In theory sure, but in practice who has the resources to do large scale model training on huge datasets other than large corporations?
Comment on AI industry horrified to face largest copyright class action ever certified
FauxLiving@lemmy.world 2 days ago
People cheering for this have no idea of the consequence of their copyright-maximalist position.
If using images, text, etc to train a model is copyright infringement then there will NO open models because open source model creators could not possibly obtain all of the licensing for every piece of written or visual media in the Common Crawl dataset, which is what most of these things are trained on.
As it stands now, corporations don’t have a monopoly on AI specifically because copyright doesn’t apply to AI training. Everyone has access to Common Crawl and the other large, public, datasets made from crawling the public Internet and so anyone can train a model on their own without worrying about obtaining billions of different licenses from every single individual who has ever written a word or drawn a picture.
If there is a ruling that training violates copyright then the only entities that could possibly afford to train LLMs or diffusion models are companies that own a large amount of copyrighted materials.

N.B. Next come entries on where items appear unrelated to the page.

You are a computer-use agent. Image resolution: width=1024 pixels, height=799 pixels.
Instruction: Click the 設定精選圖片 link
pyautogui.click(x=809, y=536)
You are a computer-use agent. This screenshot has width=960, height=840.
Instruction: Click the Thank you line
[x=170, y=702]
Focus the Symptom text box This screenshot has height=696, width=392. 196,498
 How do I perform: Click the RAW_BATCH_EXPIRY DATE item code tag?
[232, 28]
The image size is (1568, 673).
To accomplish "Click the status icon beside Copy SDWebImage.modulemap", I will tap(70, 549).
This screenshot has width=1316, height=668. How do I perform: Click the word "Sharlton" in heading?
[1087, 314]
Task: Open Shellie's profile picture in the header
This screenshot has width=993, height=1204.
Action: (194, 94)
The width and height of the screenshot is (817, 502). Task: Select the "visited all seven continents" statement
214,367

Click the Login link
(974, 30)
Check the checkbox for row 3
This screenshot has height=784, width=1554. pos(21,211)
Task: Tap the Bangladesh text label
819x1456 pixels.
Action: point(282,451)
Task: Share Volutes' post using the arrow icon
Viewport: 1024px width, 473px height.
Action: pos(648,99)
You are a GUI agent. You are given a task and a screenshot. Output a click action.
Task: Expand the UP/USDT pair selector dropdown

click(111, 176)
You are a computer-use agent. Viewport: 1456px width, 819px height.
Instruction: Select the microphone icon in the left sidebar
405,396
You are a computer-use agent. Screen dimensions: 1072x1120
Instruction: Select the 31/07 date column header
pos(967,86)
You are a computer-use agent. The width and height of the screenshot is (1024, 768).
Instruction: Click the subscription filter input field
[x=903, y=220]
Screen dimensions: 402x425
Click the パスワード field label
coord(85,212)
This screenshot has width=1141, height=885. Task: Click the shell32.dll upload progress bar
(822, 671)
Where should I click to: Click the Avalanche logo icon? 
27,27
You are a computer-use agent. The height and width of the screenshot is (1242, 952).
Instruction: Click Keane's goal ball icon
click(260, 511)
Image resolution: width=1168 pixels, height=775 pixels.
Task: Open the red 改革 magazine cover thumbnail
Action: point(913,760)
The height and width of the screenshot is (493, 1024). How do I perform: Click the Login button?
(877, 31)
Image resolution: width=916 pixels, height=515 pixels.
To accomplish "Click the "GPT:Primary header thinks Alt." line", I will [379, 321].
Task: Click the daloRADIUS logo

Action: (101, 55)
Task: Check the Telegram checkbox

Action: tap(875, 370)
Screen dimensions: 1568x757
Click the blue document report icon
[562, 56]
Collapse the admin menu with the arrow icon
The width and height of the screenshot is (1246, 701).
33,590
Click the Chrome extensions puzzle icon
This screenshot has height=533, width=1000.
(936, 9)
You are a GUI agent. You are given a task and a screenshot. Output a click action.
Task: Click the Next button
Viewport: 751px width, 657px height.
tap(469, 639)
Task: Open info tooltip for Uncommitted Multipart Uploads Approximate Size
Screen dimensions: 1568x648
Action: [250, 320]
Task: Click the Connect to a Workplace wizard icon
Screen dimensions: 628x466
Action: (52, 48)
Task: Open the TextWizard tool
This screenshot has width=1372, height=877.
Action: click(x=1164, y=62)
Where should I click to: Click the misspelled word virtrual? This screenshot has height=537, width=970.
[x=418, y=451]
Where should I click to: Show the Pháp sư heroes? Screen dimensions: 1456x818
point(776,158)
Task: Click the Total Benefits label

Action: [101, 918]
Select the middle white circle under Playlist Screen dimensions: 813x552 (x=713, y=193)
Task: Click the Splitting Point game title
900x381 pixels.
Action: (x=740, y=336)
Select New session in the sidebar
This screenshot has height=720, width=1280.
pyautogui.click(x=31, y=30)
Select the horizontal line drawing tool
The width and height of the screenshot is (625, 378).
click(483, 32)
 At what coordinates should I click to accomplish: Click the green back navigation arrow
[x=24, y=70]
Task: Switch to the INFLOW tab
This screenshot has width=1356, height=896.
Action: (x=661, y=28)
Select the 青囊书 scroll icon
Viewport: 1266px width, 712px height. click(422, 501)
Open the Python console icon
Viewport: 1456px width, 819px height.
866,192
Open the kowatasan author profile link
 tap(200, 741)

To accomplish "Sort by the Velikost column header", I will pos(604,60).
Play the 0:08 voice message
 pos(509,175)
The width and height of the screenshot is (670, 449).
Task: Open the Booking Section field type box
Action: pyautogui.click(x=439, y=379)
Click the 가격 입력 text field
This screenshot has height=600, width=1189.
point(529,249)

Sure, one company will lose a lot of money and/or be destroyed, but the legal president would be set so that it is impossible for anyone that doesn’t have billions of dollars to train AI.
People are shortsightedly seeing this as a victory for artists or some other nonsense. It’s not. This is a fight where large copyright holders (Disney and other large publishing companies) want to completely own the ability to train AI because they own most of the large stores of copyrighted material.
If the copyright holders win this the the open source training material, like Common Crawl, would be completely unusable to train models in the US/the West because any person who has ever posted anything to the Internet in the last 25 years could simply sue for copyright infringement.
JustARaccoon@lemmy.world 2 days ago
FauxLiving@lemmy.world 2 days ago
Distributed computing projects, large non-profits, people in the near future with much more powerful and cheaper hardware, governments which are interested in providing public services to their citizens, etc.
Look at other large technology projects. The Human Genome Project spent $3 billion to sequence the first genome but now you can have it done for around $500. This cost reduction is due to the massive, combined, effort of tens of thousands of independent scientists working on the same problem. It isn’t something that would have happened if Purdue Pharma owned the sequencing process and required every scientist to purchase a license from them in order to do research.
LLM and diffusion models are trained on the works of everyone who’s ever been online (which is stored in the Common Crawl datasets). We should not be cheering for a world where it is illegal to use this dataset and, instead, we are forced to license massive datasets from publishing companies.
The amount of progress on these types of models would immediately stop, there would be 3-4 corporations would could afford the licenses. They would have a de facto monopoly on LLMs and could enshittify them without worry of competition.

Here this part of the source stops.